Des assos réagissent
Logiquement, le vote du projet de loi par l’Assemblée Nationale a suscité des réactions. L'association Osez le féminisme ! a salué le 25 juillet le nouveau projet de loi sur le harcèlement sexuel, tout en estimant que le texte est "encore perfectible". "Nous serons vigilantes à ce que la commission mixte paritaire ne détricote pas les améliorations du texte opérées à l'Assemblée", écrit Osez le féminisme ! dans un communiqué. Elle regrette aussi que le harcèlement sexuel "ne soit sanctionné que de deux ans d'emprisonnement et 30 000 euros d'amende, soit toujours moins qu'un délit de vol ou de chantage". De son côté, l’Inter-LGBT salue dans un communiqué "l'avancée" que constitue l’adoption de ce texte qui vise à faire entrer "la lutte contre la transphobie (...) dans notre code pénal. Nous sommes devant une avancée qui était attendue depuis de nombreuses années par les associations trans", estime l'Inter-LGBT. "Jamais on avait parlé autant de la transphobie à l'Assemblée Nationale et c'est une excellente chose", a déclaré le porte-parole de l'Inter-LGBT, Nicolas Gougain. L’association regrette cependant le choix de la notion d’identité sexuelle à celle d’identité de genre.
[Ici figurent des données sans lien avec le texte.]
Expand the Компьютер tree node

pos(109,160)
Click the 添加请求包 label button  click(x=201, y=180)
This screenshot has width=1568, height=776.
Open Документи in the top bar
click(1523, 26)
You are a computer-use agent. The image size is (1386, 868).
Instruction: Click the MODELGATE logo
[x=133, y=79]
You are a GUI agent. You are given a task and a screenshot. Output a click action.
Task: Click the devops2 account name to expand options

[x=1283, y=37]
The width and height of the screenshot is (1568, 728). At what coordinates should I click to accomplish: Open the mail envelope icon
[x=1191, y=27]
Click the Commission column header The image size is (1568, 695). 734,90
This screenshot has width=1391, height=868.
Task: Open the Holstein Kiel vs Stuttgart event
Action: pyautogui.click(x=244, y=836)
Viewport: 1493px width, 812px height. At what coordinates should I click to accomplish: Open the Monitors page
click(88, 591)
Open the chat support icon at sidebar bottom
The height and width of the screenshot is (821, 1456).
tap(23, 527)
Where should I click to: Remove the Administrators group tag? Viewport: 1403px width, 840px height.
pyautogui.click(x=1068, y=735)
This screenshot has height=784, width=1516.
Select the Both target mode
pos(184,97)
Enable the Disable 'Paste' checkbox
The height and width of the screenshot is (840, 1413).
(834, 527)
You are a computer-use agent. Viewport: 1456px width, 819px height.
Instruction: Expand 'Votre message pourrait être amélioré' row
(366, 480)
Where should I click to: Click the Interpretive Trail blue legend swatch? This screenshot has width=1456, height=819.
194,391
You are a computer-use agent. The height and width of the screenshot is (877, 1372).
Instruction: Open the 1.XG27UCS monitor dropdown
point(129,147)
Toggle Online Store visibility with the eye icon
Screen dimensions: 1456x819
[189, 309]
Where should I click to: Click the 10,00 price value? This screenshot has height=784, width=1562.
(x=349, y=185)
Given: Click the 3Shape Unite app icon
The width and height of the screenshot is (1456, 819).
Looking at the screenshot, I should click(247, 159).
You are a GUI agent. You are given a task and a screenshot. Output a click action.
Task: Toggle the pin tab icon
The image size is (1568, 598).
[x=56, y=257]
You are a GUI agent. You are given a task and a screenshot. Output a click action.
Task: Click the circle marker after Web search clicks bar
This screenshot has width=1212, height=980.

(1) Les Principes de Jogjakarta sont une série de principes sur l’application du droit international des droits de l’homme en matière d’orientation sexuelle et d’identité de genre pour la protection et pour l'interdiction absolue de la discrimination contre les personnes LGBT et intersexuées selon la Déclaration universelle des droits de l'homme.

Que dit la nouvelle loi ?
"Art. 222-33. – I. – Le harcèlement sexuel est le fait d’imposer à une personne, de façon répétée, des propos ou comportements à connotation sexuelle qui soit portent atteinte à sa dignité en raison de leur caractère dégradant ou humiliant, soit créent à son encontre une situation intimidante, hostile ou offensante.
Article 2 bis
I. – Aux premier et second alinéas de l’article 132-77, au 7° de l’article 221-4, au 5° ter des articles 222-3, 222-8, 222-10, 222-12 et 222-13, à la seconde phrase de l’article 222-18-1, au 9° de l’article 222-24, au 6° de l’article 222-30, aux premier et second alinéas de l’article 225-1, au premier alinéa de l’article 226-19, au 9° de l’article 311-4 et au 3° de l’article 312-2 du code pénal, après le mot : "orientation", sont insérés les mots : "ou identité".
II (nouveau). – Au 3° de l’article 695-9-17, au 5° de l’article 695-22 et au 4° des articles 713-20 et 713-37 du code de procédure pénale, après le mot : "orientation", sont insérés les mots : "ou identité".
III (nouveau). – Au premier alinéa de l’article L. 332-18 et au dernier alinéa de l’article L. 332-19 du code du sport, après le mot : "orientation", sont insérés les mots : "ou identité".
IV (nouveau). – À l’article L. 1132-1, au 3° de l’article L. 1321-3 et au 1° de l’article L. 1441-23 du code du travail, après le mot : "orientation", sont insérés les mots : "ou identité".
V (nouveau). – À l’article L. 032-1 du code du travail applicable à Mayotte, après le mot : "orientation", sont insérés les mots : "ou identité".
VI (nouveau). – Au neuvième alinéa de l’article 24, au troisième alinéa de l’article 32, au quatrième alinéa de l’article 33 et au premier alinéa de l’article 48-4 de la loi du 29 juillet 1881 sur la liberté de la presse, après le mot : "orientation", sont insérés les mots : "ou identité".
VII (nouveau). – Au deuxième alinéa de l’article 6 de la loi n° 83-634 du 13 juillet 1983 portant droits et obligations des fonctionnaires, après le mot : "orientation", sont insérés les mots : "ou identité".
VIII (nouveau). – Au premier alinéa de l’article 1er et au premier alinéa du 2° de l’article 2 de la loi n° 2008-496 du 27 mai 2008 portant diverses dispositions d'adaptation au droit communautaire dans le domaine de la lutte contre les discriminations, après le mot : "orientation", sont insérés les mots : "ou identité".